Bihemispheric Ischemic Tolerance Induced by a Unilateral Focal Cortical Lesion Brain Research. Jun, 2014 | Pubmed ID: 24835408 The purpose of the present study was to determine whether a unilateral photothrombotic brain lesion induces bilateral ischemic tolerance towards a subsequent severe ischemia performed 5 days later. Severe ischemia was induced by transient (1h; t) or permanent (p) occlusion of the middle cerebral artery (MCAO). Rats were sacrificed 24h later. Preconditioning reduced the size of subsequent infarcts in both hemispheres. This effect was most prominent with tMCAO, and ipsilateral preconditioning was more effective than contralateral preconditioning (% of hemispheric volume, mean±SD: 31.9±3.7 to 19.0±10.3 with ipsilateral tMCAO; 31.9±3.7 to 22.9±4.9 with contralateral tMCAO; 64.7±4.3% to 47.2±12.5% with ipsilateral pMCAO; 64.7±4.3% to 53.1±8.9% with contralateral pMCAO). Ischemic preconditioning was associated with a successive bilateral up-regulation of superoxide dismutases which may be involved in the development of ischemic tolerance. Our data suggest that a focal ischemic brain lesion induces neuroprotective mechanisms in extensive brain areas and thus cause bilateral ischemic tolerance within a certain time window.

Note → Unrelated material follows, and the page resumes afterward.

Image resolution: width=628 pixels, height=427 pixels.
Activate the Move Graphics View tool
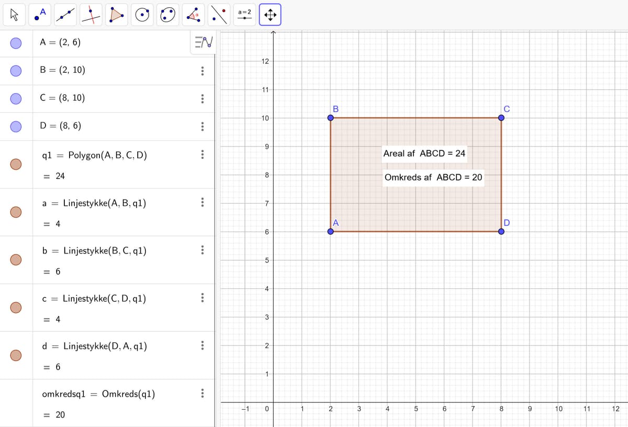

Cortical Spreading Depolarization Stimulates Gliogenesis in the Rat Entorhinal Cortex Journal of Cerebral Blood Flow and Metabolism : Official Journal of the International Society of Cerebral Blood Flow and Metabolism. 2015 | Pubmed ID: 25515215 Recently, we showed that cortical spreading depolarizations (CSDs) are a potent trigger of hippocampal neurogenesis. Here, we evaluated CSD-induced cytogenesis in the entorhinal cortex (EC), which provides the major afferent input to the dentate gyrus. Cortical spreading depolarizations were induced by epidural application of 3 mol/L KCl, controls received equimolar NaCl. Cytogenesis was analyzed at different time points thereafter by means of intraperitoneal 5-bromodeoxyuridine injections (day 2, 4, or days 1 to 7) and immunohistochemistry. Recurrent CSD significantly increased numbers of newborn cells in the ipsilateral EC. The majority of these cells expressed glial markers. Microglia proliferation was maximal at day 2, whereas NG2 glia and astrocytes responded for a prolonged period of time (days 2 to 4). Newborn glia remained detectable for 6 weeks after CSD. Whereas we furthermore detected newborn cells immunopositive for doublecortin, a marker for immature neuronal cells, we found no evidence for the generation of new neurons in the EC. Our results indicate that CSD is a potent gliogenic stimulus, leading to rapid and enduring changes in the glial cellular composition of the affected brain tissue. Thus, CSD facilitates ongoing structural remodeling of the directly affected cortex that might contribute to the pathophysiology of CSD-related brain pathologies.